### [Aufgabe 1]
Kannst du den Absatz im Auszug, der mit „Beide verstehen wir“ beginnt, knapper als Liste wiedergeben und dabei seine wichtigsten Fakten behalten?
### [Aufgabe 2]
Kannst du aus dem Auszug die Stelle von „Jedes Jahr aufs Neue überlegen“ bis einschließlich „grundsätzlich aneinander vorbeireden.“ wortgetreu abschreiben?

Jedes Jahr aufs Neue überlegen meine Töchter, was sie mir zu Weihnachten schenken könnten. Und jedes Jahr aufs Neue merke ich, dass wir zwar prinzipiell die gleiche Sprache sprechen, aber fast schon grundsätzlich aneinander vorbeireden.
Beide verstehen wir, dass man Weihnachten etwas „von Wert“ verschenkt, um seine Wertschätzung auszudrücken. Für meine Töchter ist „Taschengeld“ wertvoll (denn begrenzt) und die Freiheit, selbt etwas einzukaufen (auc begrenzt). Also wollen sie am liebsten losziehen und weihnachtliche Seife kaufen. Oder eine BVB-Tasse, die bei jedem anheben quäkt. Lauter gut gemeinte Dinge.

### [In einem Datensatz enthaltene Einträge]

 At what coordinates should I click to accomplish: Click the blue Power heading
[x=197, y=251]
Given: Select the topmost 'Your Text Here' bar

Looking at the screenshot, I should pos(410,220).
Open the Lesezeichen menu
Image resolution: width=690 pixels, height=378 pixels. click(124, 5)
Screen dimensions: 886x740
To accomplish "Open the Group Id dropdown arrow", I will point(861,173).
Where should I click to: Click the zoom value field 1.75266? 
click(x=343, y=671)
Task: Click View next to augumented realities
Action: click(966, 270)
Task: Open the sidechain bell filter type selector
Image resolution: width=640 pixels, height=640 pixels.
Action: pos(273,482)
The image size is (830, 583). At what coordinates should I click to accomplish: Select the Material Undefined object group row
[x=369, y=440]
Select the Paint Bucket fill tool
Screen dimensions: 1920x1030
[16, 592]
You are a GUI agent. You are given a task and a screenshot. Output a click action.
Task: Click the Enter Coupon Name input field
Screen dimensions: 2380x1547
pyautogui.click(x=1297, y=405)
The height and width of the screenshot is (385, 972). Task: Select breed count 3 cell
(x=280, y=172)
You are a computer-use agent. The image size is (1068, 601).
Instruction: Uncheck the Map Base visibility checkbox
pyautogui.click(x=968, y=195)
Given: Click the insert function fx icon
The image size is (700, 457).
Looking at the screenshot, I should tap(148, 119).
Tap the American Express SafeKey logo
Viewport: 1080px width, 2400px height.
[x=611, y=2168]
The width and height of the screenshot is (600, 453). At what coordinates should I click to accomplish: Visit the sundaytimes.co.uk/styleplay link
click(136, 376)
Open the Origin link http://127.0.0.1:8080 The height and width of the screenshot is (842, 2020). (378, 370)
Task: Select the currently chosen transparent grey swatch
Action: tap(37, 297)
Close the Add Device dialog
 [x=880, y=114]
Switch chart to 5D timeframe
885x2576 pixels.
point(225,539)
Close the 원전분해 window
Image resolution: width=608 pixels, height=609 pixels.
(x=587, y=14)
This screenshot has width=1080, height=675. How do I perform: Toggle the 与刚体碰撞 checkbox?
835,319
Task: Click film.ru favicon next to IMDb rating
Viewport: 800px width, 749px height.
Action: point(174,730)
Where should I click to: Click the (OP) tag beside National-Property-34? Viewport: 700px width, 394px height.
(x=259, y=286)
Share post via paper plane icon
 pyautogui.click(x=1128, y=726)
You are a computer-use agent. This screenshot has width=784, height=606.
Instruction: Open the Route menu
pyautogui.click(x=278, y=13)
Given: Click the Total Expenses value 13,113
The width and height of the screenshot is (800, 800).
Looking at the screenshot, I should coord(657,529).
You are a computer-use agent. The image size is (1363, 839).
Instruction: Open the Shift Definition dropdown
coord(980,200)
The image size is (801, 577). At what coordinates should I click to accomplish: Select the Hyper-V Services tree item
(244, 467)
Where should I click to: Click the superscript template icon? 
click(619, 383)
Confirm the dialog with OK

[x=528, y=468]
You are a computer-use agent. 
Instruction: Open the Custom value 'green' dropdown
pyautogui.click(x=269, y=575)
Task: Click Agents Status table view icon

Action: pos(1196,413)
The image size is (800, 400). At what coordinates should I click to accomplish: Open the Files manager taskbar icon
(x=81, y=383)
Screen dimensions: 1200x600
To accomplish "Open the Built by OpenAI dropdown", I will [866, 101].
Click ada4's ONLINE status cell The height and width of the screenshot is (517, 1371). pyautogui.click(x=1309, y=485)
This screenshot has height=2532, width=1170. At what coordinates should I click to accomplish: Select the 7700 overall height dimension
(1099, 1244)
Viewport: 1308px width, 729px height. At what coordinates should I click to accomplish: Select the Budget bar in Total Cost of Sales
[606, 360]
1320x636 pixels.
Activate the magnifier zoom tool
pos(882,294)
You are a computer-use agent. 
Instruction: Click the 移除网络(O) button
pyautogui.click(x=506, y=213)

### [Lösung 1]
- Beide Seiten verstehen, dass man zu Weihnachten etwas „von Wert“ verschenkt, um Wertschätzung auszudrücken.
- Für die Töchter sind Taschengeld und die Freiheit, selbst einzukaufen, wertvoll, weil beides begrenzt ist.
- Am liebsten wollen sie deshalb losziehen und weihnachtliche Seife kaufen oder eine BVB-Tasse, die beim Anheben quäkt.
- Es sind lauter gut gemeinte Dinge.

### [Lösung 2]
Jedes Jahr aufs Neue überlegen meine Töchter, was sie mir zu Weihnachten schenken könnten. Und jedes Jahr aufs Neue merke ich, dass wir zwar prinzipiell die gleiche Sprache sprechen, aber fast schon grundsätzlich aneinander vorbeireden.